To solve this problem, we need some way of persisting that inner iterator returned by f so that subsequent calls to next on FlatMap will first consume the inner iterator, and only then advance to the next element in iter. Hmmm, how do we do that? Well, we'll use the inner field of FlatMap!

Whenever we call next on iter, we will persist the iterator we get in inner. Then, on subsequent calls to next on FlatMap, we will first consume inner. Once inner is consumed, we will call next on iter and repeat the process.

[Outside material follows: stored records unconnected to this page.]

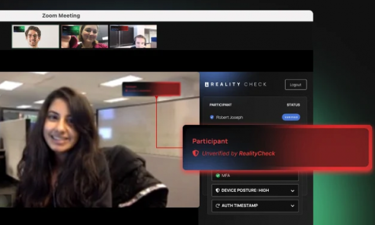Click the STATUS column header
Image resolution: width=375 pixels, height=225 pixels.
(x=293, y=105)
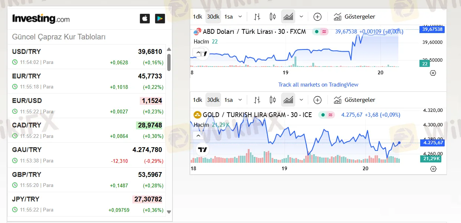The image size is (461, 223).
Task: Switch to the 1dk interval
Action: (197, 16)
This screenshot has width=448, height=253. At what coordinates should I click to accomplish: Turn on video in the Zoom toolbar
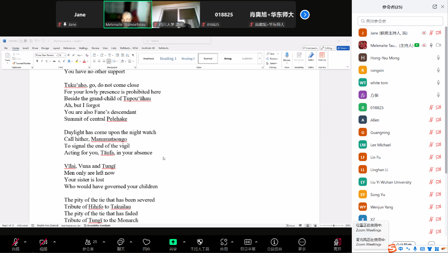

There is one issue that we still need to fix. What should we do if the inner iterator itself has nothing to iterate over, i.e., it returns None on the first call to next()? The expected behavior is to continue to iterate over the outer list until you find an inner iterator that returns something. To handle this case, we can simple wrap our logic in a loop and return as soon as the inner iterator returns something, or we've completely iterated over the outer iterator.

Let's code this out!

impl<I, F, B> Iterator for FlatMap<I, F, B> 
where
I: Iterator,
F: FnMut(I::Item) -> B,
B: IntoIterator
{
type Item = B::Item;
fn next(&mut self) -> Option<Self::Item> {
loop {
if let Some(ref mut inner) = self.inner {
if let Some(val) = inner.next() {
return Some(val);
}
self.inner = Some((self.f)(self.iter.next()?).into_iter());
}
}
}

Awesome, now let's run the tests...

> cargo test

running 5 tests
test tests::empty ... ok
test tests::empty_middle ... ok
test tests::simple ... ok
test tests::from_std_lib_test ... ok
test tests::simple_wide ... ok

test result: ok. 5 passed; 0 failed; 0 ignored; 0 measured; 0 filtered out

Doc-tests flatmap

running 0 tests

test result: ok. 0 passed; 0 failed; 0 ignored; 0 measured; 0 filtered out

Yes!!! All tests passed. We've successfully implemented flat_map!

Learnings

While implementing flat_map, I was surprisingly able to better understand Higher-Ranked Trait Bounds. When I read about it in the nomicon before, it didn't make any sense and I merely brushed over it. It was when I tried writing out the trait bound for FnMut myself did i realize it's significance. I also developed a more stronger love for the ? operator. Boy does it make code look a lot more cleaner.

Final code

Here's the final code:

fn flat_map<I, F, B>(iter: I, f: F) -> FlatMap<I, F, B>
where
I: Iterator,
F: FnMut(I::Item) -> B,
B: IntoIterator
{
FlatMap::new(iter, f)
}

struct FlatMap<I, F, B>
where
I: Iterator,
F: FnMut(I::Item) -> B,
B: IntoIterator
{
iter: I,
f: F,
inner: Option<B::IntoIter>
}

impl<I, F, B> FlatMap<I, F, B>
where
I: Iterator,
F: FnMut(I::Item) -> B,
B: IntoIterator
{
pub fn new(iter: I, f: F) -> Self {
Self { iter, f, inner: None}
}
}

impl<I, F, B> Iterator for FlatMap<I, F, B>
where
I: Iterator,
F: FnMut(I::Item) -> B,
B: IntoIterator
{
type Item = B::Item;
fn next(&mut self) -> Option<Self::Item> {
if let Some(ref mut inner) = self.inner {
if let Some(val) = inner.next() {
return Some(val);
}
}
self.inner = Some((self.f)(self.iter.next()?).into_iter());
self.inner.as_mut()?.next()
}
}

#[cfg(test)]
mod tests {
use super::*;

#[test]
fn empty() {
assert_eq!(flat_map(std::iter::empty(), |x: Vec<()>| {x}).count(), 0);
}

#[test]
fn simple() {
assert_eq!(flat_map(vec!["a", "b"].into_iter(), |x| {x.chars()}).count(), 2);
}

#[test]
fn simple_wide() {
assert_eq!(flat_map(vec!["al", "bet"].into_iter(), |x| {x.chars()}).count(), 5);
}

#[test]
fn from_std_lib_test() {
let words = ["alpha", "beta", "gamma"];

// chars() returns an iterator
let merged: String = flat_map(words.iter(), |s| s.chars())
.collect();
assert_eq!(merged, "alphabetagamma");
}
}

P.S: My initial implementation did not handle the empty_middle test case. Huge thanks to Domantas, Rodrigo, and Paul for spotting the bug!